The new cohort also has three companies from New York City, though the major startup community has at least 20 incubators and accelerators of its own.
But Barak Oksayan, whose company Tatjack is developing an app to match tattoo artists with clients, says there’s an appeal to swimming in a smaller pond, like Connecticut.
Whereas networking events in New York yielded lots of introductions but few connections, Oksayan eventually found a mentor in Eric Knight, an entrepreneur-in-residence at reSET.
“I started going to his advising sessions. I was driving up two hours from New York City to talk to him only 30 minutes,” Oksayan said with a laugh.
From there, reSET reached out to encourage Tatjack to apply to the impact accelerator. “If we get investment from Connecticut, I might just move my headquarters there,” he said. “We can do this anywhere. If the opportunity comes, why not?”
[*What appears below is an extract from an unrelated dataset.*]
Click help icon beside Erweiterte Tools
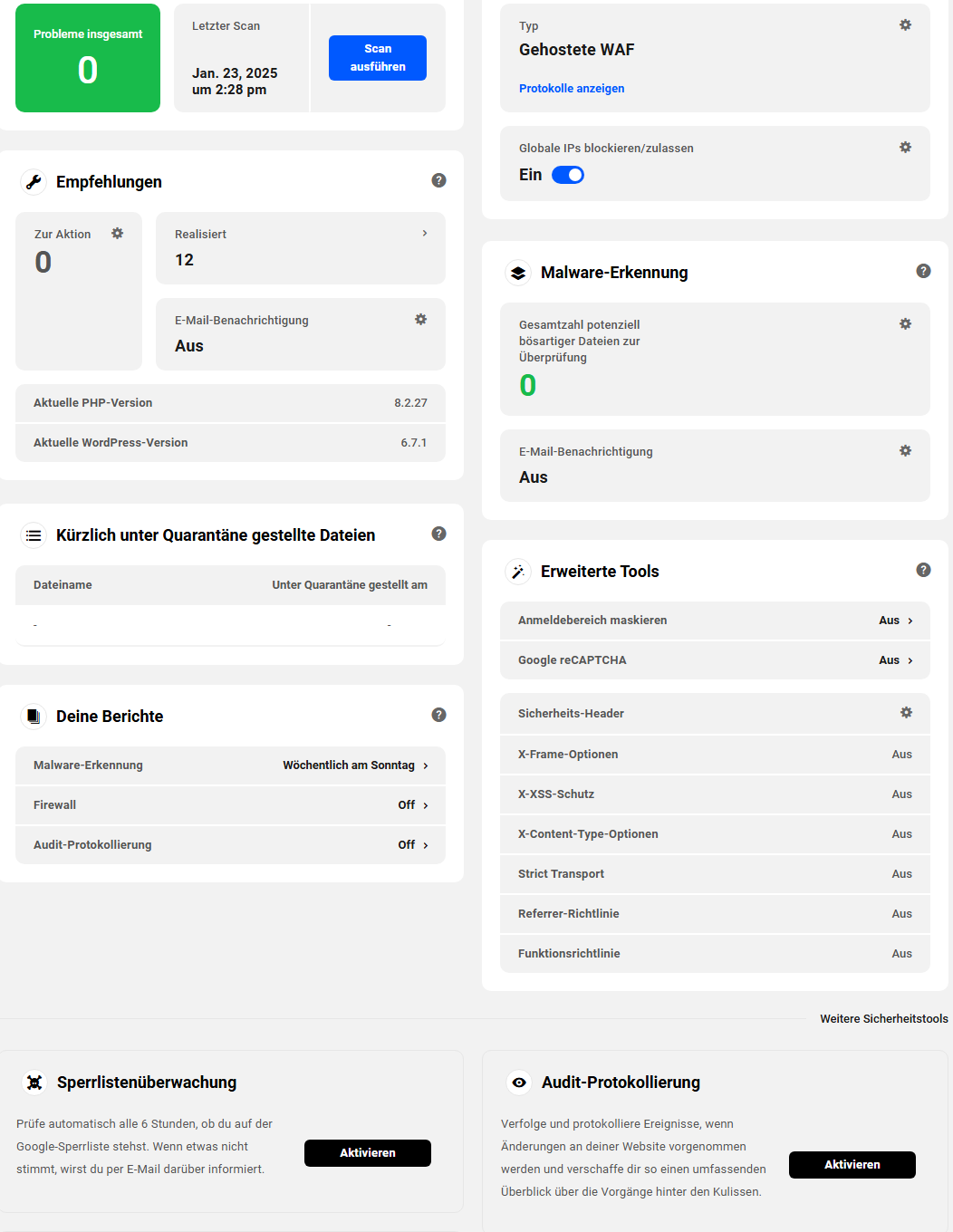This screenshot has width=953, height=1232. (924, 570)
Zilberman said he still thinks Washington, D.C., could be the ideal location for his first international office, but he echoed Oksayan’s praise of smaller cities and lesser-known states.
“For a company actually building a startup, to be in New York or Boston is extremely expensive. And second, you are one of too many other companies like you,” he said. “Here there is a small enough community we can get an initial impact quite rapidly.”
The impact acclerator at reSET is not alone in expanding its reach beyond the state.
The Connecticut Center for Advanced Technology has seen about a 10 percent increase in out-of-state business over the past year at its Advanced Manufacturing Center, thanks to relationships with businesses in Massachusetts, Rhode Island, Florida and even Alaska, says spokesman Silvio Albino.
VentureClash, a $5 million international business challenge run by Connecticut Innovations — the state’s venture capital firm — also saw a spike in interest this year.
The pitch-off competition had 285 applications in 2017, up from 165 in 2016, according to CI spokesperson Lauren Carmody.
She, too, said the increased demand is a sign that the state’s reputation is finally starting to change in the eyes of entrepreneurs.
Carmody said the evidence goes beyond successful programs like the impact accelerator, or competitions like VentureClash.
On Dec. 5, Stanley Black & Decker Inc. announced plans to open an advanced manufacturing training and research center in downtown Hartford next year, with a focus on cyber technology, the internet of things, cloud computing, robotics and 3-D printing.
Four days earlier, the Hartford InsurTech Hub unveiled its own inaugural cohort of 11 startups chosen from 1,000 applications. They’ll relocate to the city in January for a three-month accelerator program run by Startupbootcamp, a global leader in the creation of startup hubs.
“We think this is the start of something very, very good,” Carmody said. “There have been the beginnings of this for a long, long time but we think right now we’re establishing some critical mass.”